### [Do this]
Reproduce every one of the records below word for word, keeping each line in its original order and form.

[Entries for locating text and elements]

● ● ● ● ● ● ●

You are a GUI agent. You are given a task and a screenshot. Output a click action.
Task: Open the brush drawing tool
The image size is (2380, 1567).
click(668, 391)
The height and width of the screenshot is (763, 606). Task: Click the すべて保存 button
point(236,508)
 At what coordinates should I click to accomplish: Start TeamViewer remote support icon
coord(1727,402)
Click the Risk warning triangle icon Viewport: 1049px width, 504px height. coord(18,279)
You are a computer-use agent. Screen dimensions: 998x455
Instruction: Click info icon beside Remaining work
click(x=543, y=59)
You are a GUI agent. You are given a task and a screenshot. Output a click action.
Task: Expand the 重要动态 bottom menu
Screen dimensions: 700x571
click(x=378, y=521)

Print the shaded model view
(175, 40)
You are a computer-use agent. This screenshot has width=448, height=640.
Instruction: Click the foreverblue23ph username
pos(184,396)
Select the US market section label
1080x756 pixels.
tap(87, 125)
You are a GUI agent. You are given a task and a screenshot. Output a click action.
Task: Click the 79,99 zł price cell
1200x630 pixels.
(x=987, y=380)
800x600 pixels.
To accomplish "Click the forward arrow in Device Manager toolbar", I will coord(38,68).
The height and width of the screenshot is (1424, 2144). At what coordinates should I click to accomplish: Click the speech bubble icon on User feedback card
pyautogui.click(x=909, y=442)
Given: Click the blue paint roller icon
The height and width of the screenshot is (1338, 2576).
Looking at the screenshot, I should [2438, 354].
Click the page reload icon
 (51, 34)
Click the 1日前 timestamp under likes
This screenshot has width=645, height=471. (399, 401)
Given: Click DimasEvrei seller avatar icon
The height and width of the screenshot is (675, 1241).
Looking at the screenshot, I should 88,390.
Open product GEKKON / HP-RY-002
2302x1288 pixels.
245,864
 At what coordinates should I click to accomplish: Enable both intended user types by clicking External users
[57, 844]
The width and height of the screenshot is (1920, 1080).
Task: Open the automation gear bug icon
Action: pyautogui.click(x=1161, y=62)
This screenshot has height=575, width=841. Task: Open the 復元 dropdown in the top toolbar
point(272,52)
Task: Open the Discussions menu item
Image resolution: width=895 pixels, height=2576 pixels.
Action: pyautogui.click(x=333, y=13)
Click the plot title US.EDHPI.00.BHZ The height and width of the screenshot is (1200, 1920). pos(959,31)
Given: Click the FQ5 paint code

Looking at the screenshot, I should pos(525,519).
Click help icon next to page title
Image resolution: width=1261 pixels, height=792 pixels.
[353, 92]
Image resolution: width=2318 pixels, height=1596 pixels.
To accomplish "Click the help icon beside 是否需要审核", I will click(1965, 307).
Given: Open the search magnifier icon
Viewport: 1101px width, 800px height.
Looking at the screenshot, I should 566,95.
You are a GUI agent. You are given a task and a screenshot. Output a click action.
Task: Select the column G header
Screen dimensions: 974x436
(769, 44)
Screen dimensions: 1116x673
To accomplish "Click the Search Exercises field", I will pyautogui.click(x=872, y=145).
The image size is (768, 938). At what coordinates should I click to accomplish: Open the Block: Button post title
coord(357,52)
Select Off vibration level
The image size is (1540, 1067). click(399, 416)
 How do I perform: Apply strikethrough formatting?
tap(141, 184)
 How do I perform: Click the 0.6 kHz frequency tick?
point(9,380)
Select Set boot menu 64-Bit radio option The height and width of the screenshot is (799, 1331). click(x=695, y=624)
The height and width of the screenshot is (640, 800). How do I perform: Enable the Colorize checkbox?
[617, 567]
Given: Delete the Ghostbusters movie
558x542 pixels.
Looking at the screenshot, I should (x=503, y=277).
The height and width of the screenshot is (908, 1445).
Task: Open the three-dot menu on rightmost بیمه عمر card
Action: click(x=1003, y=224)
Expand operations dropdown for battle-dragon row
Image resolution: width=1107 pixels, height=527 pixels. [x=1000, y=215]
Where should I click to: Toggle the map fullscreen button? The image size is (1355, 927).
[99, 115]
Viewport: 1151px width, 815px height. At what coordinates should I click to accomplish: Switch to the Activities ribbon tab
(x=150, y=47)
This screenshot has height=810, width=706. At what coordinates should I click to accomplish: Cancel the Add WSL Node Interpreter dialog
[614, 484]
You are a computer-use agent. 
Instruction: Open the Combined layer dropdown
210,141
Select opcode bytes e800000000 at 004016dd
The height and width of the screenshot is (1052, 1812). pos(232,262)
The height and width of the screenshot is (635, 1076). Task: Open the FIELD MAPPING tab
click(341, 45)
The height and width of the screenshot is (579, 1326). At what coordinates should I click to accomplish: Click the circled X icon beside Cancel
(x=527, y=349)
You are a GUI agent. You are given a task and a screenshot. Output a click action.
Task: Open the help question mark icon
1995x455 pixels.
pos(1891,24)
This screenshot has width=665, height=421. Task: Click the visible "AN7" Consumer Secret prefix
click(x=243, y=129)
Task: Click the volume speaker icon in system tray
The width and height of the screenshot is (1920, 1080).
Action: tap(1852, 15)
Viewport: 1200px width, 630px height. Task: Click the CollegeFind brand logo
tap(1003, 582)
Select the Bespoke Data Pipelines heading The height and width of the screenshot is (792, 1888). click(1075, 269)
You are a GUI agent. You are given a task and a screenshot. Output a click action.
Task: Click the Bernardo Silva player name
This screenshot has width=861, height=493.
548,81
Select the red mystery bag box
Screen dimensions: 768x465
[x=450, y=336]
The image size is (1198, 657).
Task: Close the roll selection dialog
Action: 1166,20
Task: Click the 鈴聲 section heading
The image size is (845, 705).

● ● ● ● ● ● ●

### [Response to the exercise]
You are a GUI agent. You are given a task and a screenshot. Output a click action.
Task: Open the brush drawing tool
The image size is (2380, 1567).
click(668, 391)
The height and width of the screenshot is (763, 606). Task: Click the すべて保存 button
point(236,508)
 At what coordinates should I click to accomplish: Start TeamViewer remote support icon
coord(1727,402)
Click the Risk warning triangle icon Viewport: 1049px width, 504px height. coord(18,279)
You are a computer-use agent. Screen dimensions: 998x455
Instruction: Click info icon beside Remaining work
click(x=543, y=59)
You are a GUI agent. You are given a task and a screenshot. Output a click action.
Task: Expand the 重要动态 bottom menu
Screen dimensions: 700x571
click(x=378, y=521)

Print the shaded model view
(175, 40)
You are a computer-use agent. This screenshot has width=448, height=640.
Instruction: Click the foreverblue23ph username
pos(184,396)
Select the US market section label
1080x756 pixels.
tap(87, 125)
You are a GUI agent. You are given a task and a screenshot. Output a click action.
Task: Click the 79,99 zł price cell
1200x630 pixels.
(x=987, y=380)
800x600 pixels.
To accomplish "Click the forward arrow in Device Manager toolbar", I will coord(38,68).
The height and width of the screenshot is (1424, 2144). At what coordinates should I click to accomplish: Click the speech bubble icon on User feedback card
pyautogui.click(x=909, y=442)
Given: Click the blue paint roller icon
The height and width of the screenshot is (1338, 2576).
Looking at the screenshot, I should [2438, 354].
Click the page reload icon
 (51, 34)
Click the 1日前 timestamp under likes
This screenshot has width=645, height=471. (399, 401)
Given: Click DimasEvrei seller avatar icon
The height and width of the screenshot is (675, 1241).
Looking at the screenshot, I should 88,390.
Open product GEKKON / HP-RY-002
2302x1288 pixels.
245,864
 At what coordinates should I click to accomplish: Enable both intended user types by clicking External users
[57, 844]
The width and height of the screenshot is (1920, 1080).
Task: Open the automation gear bug icon
Action: pyautogui.click(x=1161, y=62)
This screenshot has height=575, width=841. Task: Open the 復元 dropdown in the top toolbar
point(272,52)
Task: Open the Discussions menu item
Image resolution: width=895 pixels, height=2576 pixels.
Action: pyautogui.click(x=333, y=13)
Click the plot title US.EDHPI.00.BHZ The height and width of the screenshot is (1200, 1920). pos(959,31)
Given: Click the FQ5 paint code

Looking at the screenshot, I should pos(525,519).
Click help icon next to page title
Image resolution: width=1261 pixels, height=792 pixels.
[353, 92]
Image resolution: width=2318 pixels, height=1596 pixels.
To accomplish "Click the help icon beside 是否需要审核", I will click(1965, 307).
Given: Open the search magnifier icon
Viewport: 1101px width, 800px height.
Looking at the screenshot, I should 566,95.
You are a GUI agent. You are given a task and a screenshot. Output a click action.
Task: Select the column G header
Screen dimensions: 974x436
(769, 44)
Screen dimensions: 1116x673
To accomplish "Click the Search Exercises field", I will pyautogui.click(x=872, y=145).
The image size is (768, 938). At what coordinates should I click to accomplish: Open the Block: Button post title
coord(357,52)
Select Off vibration level
The image size is (1540, 1067). click(399, 416)
 How do I perform: Apply strikethrough formatting?
tap(141, 184)
 How do I perform: Click the 0.6 kHz frequency tick?
point(9,380)
Select Set boot menu 64-Bit radio option The height and width of the screenshot is (799, 1331). click(x=695, y=624)
The height and width of the screenshot is (640, 800). How do I perform: Enable the Colorize checkbox?
[617, 567]
Given: Delete the Ghostbusters movie
558x542 pixels.
Looking at the screenshot, I should (x=503, y=277).
The height and width of the screenshot is (908, 1445).
Task: Open the three-dot menu on rightmost بیمه عمر card
Action: click(x=1003, y=224)
Expand operations dropdown for battle-dragon row
Image resolution: width=1107 pixels, height=527 pixels. [x=1000, y=215]
Where should I click to: Toggle the map fullscreen button? The image size is (1355, 927).
[99, 115]
Viewport: 1151px width, 815px height. At what coordinates should I click to accomplish: Switch to the Activities ribbon tab
(x=150, y=47)
This screenshot has height=810, width=706. At what coordinates should I click to accomplish: Cancel the Add WSL Node Interpreter dialog
[614, 484]
You are a computer-use agent. 
Instruction: Open the Combined layer dropdown
210,141
Select opcode bytes e800000000 at 004016dd
The height and width of the screenshot is (1052, 1812). pos(232,262)
The height and width of the screenshot is (635, 1076). Task: Open the FIELD MAPPING tab
click(341, 45)
The height and width of the screenshot is (579, 1326). At what coordinates should I click to accomplish: Click the circled X icon beside Cancel
(x=527, y=349)
You are a GUI agent. You are given a task and a screenshot. Output a click action.
Task: Open the help question mark icon
1995x455 pixels.
pos(1891,24)
This screenshot has width=665, height=421. Task: Click the visible "AN7" Consumer Secret prefix
click(x=243, y=129)
Task: Click the volume speaker icon in system tray
The width and height of the screenshot is (1920, 1080).
Action: tap(1852, 15)
Viewport: 1200px width, 630px height. Task: Click the CollegeFind brand logo
tap(1003, 582)
Select the Bespoke Data Pipelines heading The height and width of the screenshot is (792, 1888). click(1075, 269)
You are a GUI agent. You are given a task and a screenshot. Output a click action.
Task: Click the Bernardo Silva player name
This screenshot has width=861, height=493.
548,81
Select the red mystery bag box
Screen dimensions: 768x465
[x=450, y=336]
The image size is (1198, 657).
Task: Close the roll selection dialog
Action: 1166,20
Task: Click the 鈴聲 section heading
The image size is (845, 705).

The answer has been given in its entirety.